** Exercício proposto A **
Imprima, sem qualquer alteração, o trecho do texto sobre as eleições presidenciais no Brasil que vai de “A pouco mais” até “num segundo turno.”.
** Exercício proposto B **
Dê seguimento ao texto sobre as eleições presidenciais no Brasil, começando logo após a última frase apresentada.

** Texto apresentado **

+ + +

A meio da manhã desta terça-feira dezenas de jovens agitavam bandeiras no corredor central da Avenida dos Portugueses, na periferia de São Luís do Maranhão. O domínio do vermelho sugeria que a campanha de Dilma e do PT estivam ali a apelar ao voto dos automobilistas que passavam. Nada disso. Um olhar mais cirúrgico mostrava que o vermelho era outro. As bandeiras eram do PC do B, o partido de origem maoísta que lidera as sondagens para o Governo do Estado do Maranhão. Tanto o PC do B como os seus adversários na disputa do Estado, do PMDB, apoiam Dilma Rousseff, mas nem um nem outro se incomodam em apelar ao voto na candidata do PT. Nem precisam. O Maranhão, como todos os estados do Norte e do Nordeste (com excepção do pequeno Acre, terra natal de Marina), onde o Estado distribui mais de metade das ajudas do programa de apoio aos mais pobres Bolsa Família, faz parte da cintura vermelha que confere a Dilma níveis de apoio na ordem dos 60% das intenções de voto.

A pouco mais de uma semana das eleições presidenciais, o que se passa em São Luís está longe de ser o que se passa na campanha no resto do Brasil. No Centro-Oeste, no Sul ou, principalmente, no tripé São Paulo, Minas Gerais e Rio de Janeiro, onde se disputam mais de 60% dos votos da eleição presidencial, os candidatos desdobram-se em visitas, comícios e em acusações. Os últimos estudos de opinião mostram que Dilma consolida a sua vantagem (38% de acordo com o Ibope), mas a tendência de queda de Marina Silva (30%) e a subida consistente de Aécio Neves (está nos 19%) tornam impossível determinar já quem vai disputar a presidência com ela num segundo turno.

“Ainda acredito que Aécio possa ultrapassar Marina Silva, ele representa forças sociais consistentes”, diz Wanderley Guilherme dos Santos, professor de ciência política jubilado da Universidade Federal do Rio de Janeiro. Tudo está em aberto. Até porque na semana passada havia 41,5 milhões de eleitores que já sabem em quem votar, mas admitem mudar de voto - são os “volúveis” e representam 29% do eleitorado. Depois, se Dilma lidera as intenções de voto, é igualmente a candidata com maior taxa de rejeição (33% contra 22% de Marina e 21% de Aécio).

Desde que a “providência divina” a afastou do avião que, a 13 de Agosto se despenhou e provocou a morte do candidato do Partido Socialista Brasileiro Eduardo Campos, Marina Silva tornou-se o centro das atenções. Aécio Neves, a esperança do Partido Social Democrata Brasileiro (PSDB), foi remetido para a terceira posição nas sondagens e o PT de Dilma Rousseff que se preparava para um passeio triunfal tremeu. O “Furacão Marina” “desorientou a esquerda, os que votam na reeleição”, diz Wanderley Guilherme dos Santos.

+ + +

** Excerto dos dados **
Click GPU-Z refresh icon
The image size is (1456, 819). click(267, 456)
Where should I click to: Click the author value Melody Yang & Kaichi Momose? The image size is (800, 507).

+ + +

** Resposta ao exercício A **
A pouco mais de uma semana das eleições presidenciais, o que se passa em São Luís está longe de ser o que se passa na campanha no resto do Brasil. No Centro-Oeste, no Sul ou, principalmente, no tripé São Paulo, Minas Gerais e Rio de Janeiro, onde se disputam mais de 60% dos votos da eleição presidencial, os candidatos desdobram-se em visitas, comícios e em acusações. Os últimos estudos de opinião mostram que Dilma consolida a sua vantagem (38% de acordo com o Ibope), mas a tendência de queda de Marina Silva (30%) e a subida consistente de Aécio Neves (está nos 19%) tornam impossível determinar já quem vai disputar a presidência com ela num segundo turno.

** Resposta ao exercício B **
Passadas algumas semanas, Dilma recuperou o controlo e Marina “desidratou” (desde o final de Agosto que cai nas sondagens). Porque não resistiu aos ataques dos seus adversários. “Porque entrou em sucessivas contradições”, diz Wanderley Guilherme dos Santos. Porque “fala de mais e não tem argumentos com os quais se defender”, na leitura de Adriano Oliveira, professor de Ciência Política da Universidade Federal de Pernambuco, no Recife. Com o esvaziamento do fenómeno Marina, só a recuperação de Aécio Neves parece introduzir na campanha algum grau de imprevisibilidade. “Apatia como a actual nunca se viu em qualquer outra eleição”, escreveu Janio Freitas, um influente colunista do jornal Folha de São Paulo.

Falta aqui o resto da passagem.